U.S. v. Akpan sets out what is needed in the record to preserve Booker error; I’m slightly surprised how little is needed. At sentencing, defendant Okoro
repeatedly objected to the district court’s determination of a range of financial loss between five and ten million dollars on the ground that that figure had not been proven at trial. Okoro also consistently urged that the district court confine its determination of loss to the amount alleged in the indictment. Although Okoro never explicitly mentioned the Sixth Amendment, Apprendi, or Blakely until his Rule 28(j) letter, we are satisfied that his objections adequately apprised the district court that Okoro was raising a Sixth Amendment objection to the loss calculation...

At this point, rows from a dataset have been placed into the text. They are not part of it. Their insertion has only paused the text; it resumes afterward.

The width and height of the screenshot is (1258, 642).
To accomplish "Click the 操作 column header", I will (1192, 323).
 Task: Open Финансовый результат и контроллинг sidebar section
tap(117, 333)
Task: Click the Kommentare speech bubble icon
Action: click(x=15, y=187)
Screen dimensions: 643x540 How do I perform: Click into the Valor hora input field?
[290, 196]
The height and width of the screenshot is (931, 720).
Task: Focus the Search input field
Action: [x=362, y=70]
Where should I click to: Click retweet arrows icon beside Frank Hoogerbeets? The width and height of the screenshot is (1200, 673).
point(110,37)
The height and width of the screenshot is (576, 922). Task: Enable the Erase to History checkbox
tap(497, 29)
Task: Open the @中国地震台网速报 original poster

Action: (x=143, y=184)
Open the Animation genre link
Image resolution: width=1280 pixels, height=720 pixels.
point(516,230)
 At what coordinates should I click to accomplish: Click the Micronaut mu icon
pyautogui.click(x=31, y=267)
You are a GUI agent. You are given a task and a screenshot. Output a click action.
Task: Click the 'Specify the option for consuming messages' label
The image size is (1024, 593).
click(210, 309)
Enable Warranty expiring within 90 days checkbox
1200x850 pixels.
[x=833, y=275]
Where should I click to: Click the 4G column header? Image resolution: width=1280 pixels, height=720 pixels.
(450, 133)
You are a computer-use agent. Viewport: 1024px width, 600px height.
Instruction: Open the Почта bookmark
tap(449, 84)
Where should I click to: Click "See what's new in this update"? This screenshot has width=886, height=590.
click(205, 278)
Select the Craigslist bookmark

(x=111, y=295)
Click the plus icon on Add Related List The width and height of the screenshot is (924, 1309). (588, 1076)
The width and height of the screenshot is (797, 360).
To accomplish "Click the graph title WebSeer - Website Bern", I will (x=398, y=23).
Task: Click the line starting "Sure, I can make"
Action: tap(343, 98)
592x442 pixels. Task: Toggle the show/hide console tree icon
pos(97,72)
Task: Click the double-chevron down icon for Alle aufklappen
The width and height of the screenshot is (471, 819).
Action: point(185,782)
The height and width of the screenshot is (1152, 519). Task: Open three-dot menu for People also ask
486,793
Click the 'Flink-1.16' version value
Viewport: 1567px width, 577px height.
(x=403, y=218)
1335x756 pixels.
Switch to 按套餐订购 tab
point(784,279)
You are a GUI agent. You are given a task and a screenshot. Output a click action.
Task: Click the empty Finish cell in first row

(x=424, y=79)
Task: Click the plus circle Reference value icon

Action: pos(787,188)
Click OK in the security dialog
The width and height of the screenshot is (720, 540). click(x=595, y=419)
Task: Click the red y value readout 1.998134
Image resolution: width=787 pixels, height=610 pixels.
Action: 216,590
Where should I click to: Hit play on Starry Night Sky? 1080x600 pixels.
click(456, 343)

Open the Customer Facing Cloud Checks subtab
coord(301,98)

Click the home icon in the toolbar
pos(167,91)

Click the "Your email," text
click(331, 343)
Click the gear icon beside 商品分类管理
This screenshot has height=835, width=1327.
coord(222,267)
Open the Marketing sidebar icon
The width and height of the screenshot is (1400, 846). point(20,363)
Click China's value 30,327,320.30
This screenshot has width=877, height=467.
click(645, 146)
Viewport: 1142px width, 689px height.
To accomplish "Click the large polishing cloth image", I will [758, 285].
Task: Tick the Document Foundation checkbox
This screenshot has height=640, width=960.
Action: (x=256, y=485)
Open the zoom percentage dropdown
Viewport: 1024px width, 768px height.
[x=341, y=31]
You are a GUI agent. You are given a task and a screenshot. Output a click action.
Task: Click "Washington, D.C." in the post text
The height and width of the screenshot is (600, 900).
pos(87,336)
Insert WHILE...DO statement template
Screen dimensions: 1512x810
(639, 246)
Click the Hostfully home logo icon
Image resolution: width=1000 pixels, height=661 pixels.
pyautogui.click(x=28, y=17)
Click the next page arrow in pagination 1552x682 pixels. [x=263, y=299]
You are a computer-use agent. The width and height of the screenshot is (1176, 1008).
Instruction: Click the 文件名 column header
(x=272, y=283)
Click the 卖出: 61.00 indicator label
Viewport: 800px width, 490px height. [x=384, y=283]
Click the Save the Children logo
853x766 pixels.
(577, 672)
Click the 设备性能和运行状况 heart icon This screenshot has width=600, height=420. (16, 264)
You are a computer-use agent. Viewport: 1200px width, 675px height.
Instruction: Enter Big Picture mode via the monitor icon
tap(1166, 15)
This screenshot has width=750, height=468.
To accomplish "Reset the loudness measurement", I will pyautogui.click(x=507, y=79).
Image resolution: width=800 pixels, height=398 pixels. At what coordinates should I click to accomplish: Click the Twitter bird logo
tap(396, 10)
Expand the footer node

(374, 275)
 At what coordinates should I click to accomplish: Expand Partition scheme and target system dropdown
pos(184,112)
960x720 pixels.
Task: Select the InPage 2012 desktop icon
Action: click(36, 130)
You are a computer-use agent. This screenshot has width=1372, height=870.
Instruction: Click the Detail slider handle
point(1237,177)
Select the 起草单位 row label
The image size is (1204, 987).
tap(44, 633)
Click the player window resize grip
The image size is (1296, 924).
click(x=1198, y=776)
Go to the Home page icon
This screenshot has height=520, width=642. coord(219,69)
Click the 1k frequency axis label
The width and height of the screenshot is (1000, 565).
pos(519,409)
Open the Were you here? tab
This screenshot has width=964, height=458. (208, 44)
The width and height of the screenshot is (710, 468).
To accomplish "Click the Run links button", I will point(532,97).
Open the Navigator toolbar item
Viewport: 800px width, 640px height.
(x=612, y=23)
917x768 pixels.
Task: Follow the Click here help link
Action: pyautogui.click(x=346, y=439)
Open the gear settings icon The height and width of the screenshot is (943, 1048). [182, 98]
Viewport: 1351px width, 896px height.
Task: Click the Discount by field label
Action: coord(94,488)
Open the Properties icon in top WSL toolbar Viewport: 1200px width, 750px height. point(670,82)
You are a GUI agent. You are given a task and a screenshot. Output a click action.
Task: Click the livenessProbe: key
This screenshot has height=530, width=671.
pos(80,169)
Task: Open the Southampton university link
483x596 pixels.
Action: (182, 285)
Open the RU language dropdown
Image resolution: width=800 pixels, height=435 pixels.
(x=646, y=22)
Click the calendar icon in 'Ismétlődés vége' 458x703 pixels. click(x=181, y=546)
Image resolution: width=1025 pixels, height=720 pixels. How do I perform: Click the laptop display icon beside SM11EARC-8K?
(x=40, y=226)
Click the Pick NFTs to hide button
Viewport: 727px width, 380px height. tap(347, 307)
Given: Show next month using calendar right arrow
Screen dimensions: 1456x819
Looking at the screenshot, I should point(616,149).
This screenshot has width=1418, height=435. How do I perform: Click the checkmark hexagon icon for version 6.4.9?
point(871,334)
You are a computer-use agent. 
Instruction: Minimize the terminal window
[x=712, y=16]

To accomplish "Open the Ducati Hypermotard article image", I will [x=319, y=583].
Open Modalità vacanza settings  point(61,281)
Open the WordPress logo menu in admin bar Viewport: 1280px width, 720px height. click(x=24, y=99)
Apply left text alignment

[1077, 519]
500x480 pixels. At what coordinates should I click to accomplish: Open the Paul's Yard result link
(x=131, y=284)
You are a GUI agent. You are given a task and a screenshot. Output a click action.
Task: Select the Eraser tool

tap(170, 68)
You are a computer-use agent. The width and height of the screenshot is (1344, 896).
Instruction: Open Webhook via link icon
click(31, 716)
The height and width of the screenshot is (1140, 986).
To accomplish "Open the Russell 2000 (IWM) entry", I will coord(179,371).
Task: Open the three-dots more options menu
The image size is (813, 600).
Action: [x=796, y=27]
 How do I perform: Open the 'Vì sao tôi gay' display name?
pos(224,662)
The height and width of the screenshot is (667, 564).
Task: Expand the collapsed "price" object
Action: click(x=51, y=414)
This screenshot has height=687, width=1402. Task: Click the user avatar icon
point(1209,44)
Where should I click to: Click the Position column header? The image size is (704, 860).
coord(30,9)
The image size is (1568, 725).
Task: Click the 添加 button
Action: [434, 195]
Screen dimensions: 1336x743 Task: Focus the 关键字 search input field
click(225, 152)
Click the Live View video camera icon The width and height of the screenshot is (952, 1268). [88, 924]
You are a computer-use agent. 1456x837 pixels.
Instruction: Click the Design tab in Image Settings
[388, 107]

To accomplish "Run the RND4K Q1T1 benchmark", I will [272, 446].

The court then noted a split in the circuits as to whether harmless error analysis applied to Booker error but, because the error here was harmful, it reversed without coming down on either side on whether harmless error analysis would be appropriate.
One other issue is worth remarking upon. The government had summary notebooks of excerpts from key exhibits that the court allowed to be passed out to the jurors before opening arguments. The exhibits in the notebooks had already been admitted into evidence. The trial broke for the day after jury selection, and a juror asked if they could take the notebooks home. The Fifth Circuit held that this was harmless error if error at all, but in doing so made clear that it took a dim view of allowing jurors to take home trial materials.